Biofilm formation stages US Medical PG Question 10: A 28-year-old woman with cystic fibrosis undergoes lung transplantation. Pre-transplant sputum cultures show mucoid Pseudomonas aeruginosa. Post-transplant, she receives immunosuppression and antibiotic prophylaxis. Six months later, she develops pneumonia, and cultures grow non-mucoid P. aeruginosa with identical genetic fingerprint to pre-transplant isolates.
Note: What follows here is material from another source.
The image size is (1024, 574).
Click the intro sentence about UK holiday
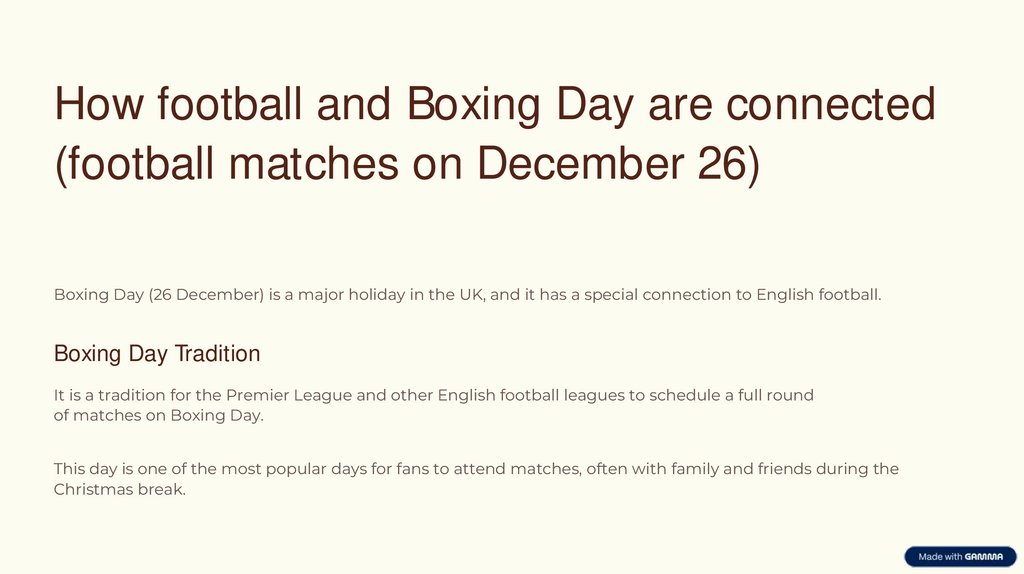pyautogui.click(x=467, y=294)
What evolutionary adaptation most likely explains this phenotypic reversion?
- A. Horizontal gene transfer from colonizing respiratory flora
- B. Decreased selective pressure for biofilm formation in absence of mucus obstruction (Correct Answer)
- C. Selection pressure favoring planktonic phenotype in immunosuppressed state
- D. Loss of mucA mutations due to genetic reversion in new host environment
- E. Antibiotic prophylaxis eliminating mucoid variants selectively
Biofilm formation stages Explanation: ***Decreased selective pressure for biofilm formation in absence of mucus obstruction***
- In the **Cystic Fibrosis (CF)** lung, the presence of thick **mucus plugs** and chronic inflammation exerts selective pressure that favors the **mucoid phenotype** (alginate production) for survival.
- Following **lung transplantation**, the new lungs lack the original CF environment, causing the bacteria to revert to a **non-mucoid** state which is more energetically efficient for **planktonic growth** and rapid replication.
*Horizontal gene transfer from colonizing respiratory flora*
- Genetic identity via **fingerprinting** confirms the post-transplant isolate is a direct descendant of the original strain, not a result of **recombination** with other flora.
- The change in phenotype is an **adaptive response** to environmental shifts rather than the acquisition of new genetic material from the host microbiome.
*Selection pressure favoring planktonic phenotype in immunosuppressed state*
- While **immunosuppression** affects the host's ability to clear infections, it is the **structural change** (removal of mucus) that primarily influences the bacterial transition from biofilm to planktonic form.
- Biofilms are generally more resistant to the host immune system; thus, a lack of immunity would not logically drive the bacteria *away* from a protective **biofilm phenotype**.
*Loss of mucA mutations due to genetic reversion in new host environment*
- The **mucoid phenotype** in CF is often caused by **mucA mutations**, but spontaneous **back-mutations** (genetic reversion) are extremely rare in large bacterial populations.
- Phenotypic changes are more likely due to **compensatory mutations** or changes in **gene expression** rather than a literal restoration of the wild-type DNA sequence.
*Antibiotic prophylaxis eliminating mucoid variants selectively*
- **Mucoid variants** and their associated **biofilms** typically show *increased* resistance to antibiotics compared to non-mucoid forms.
- Therefore, **antibiotic prophylaxis** would be expected to select *for* mucoid variants rather than eliminating them to favor non-mucoid ones.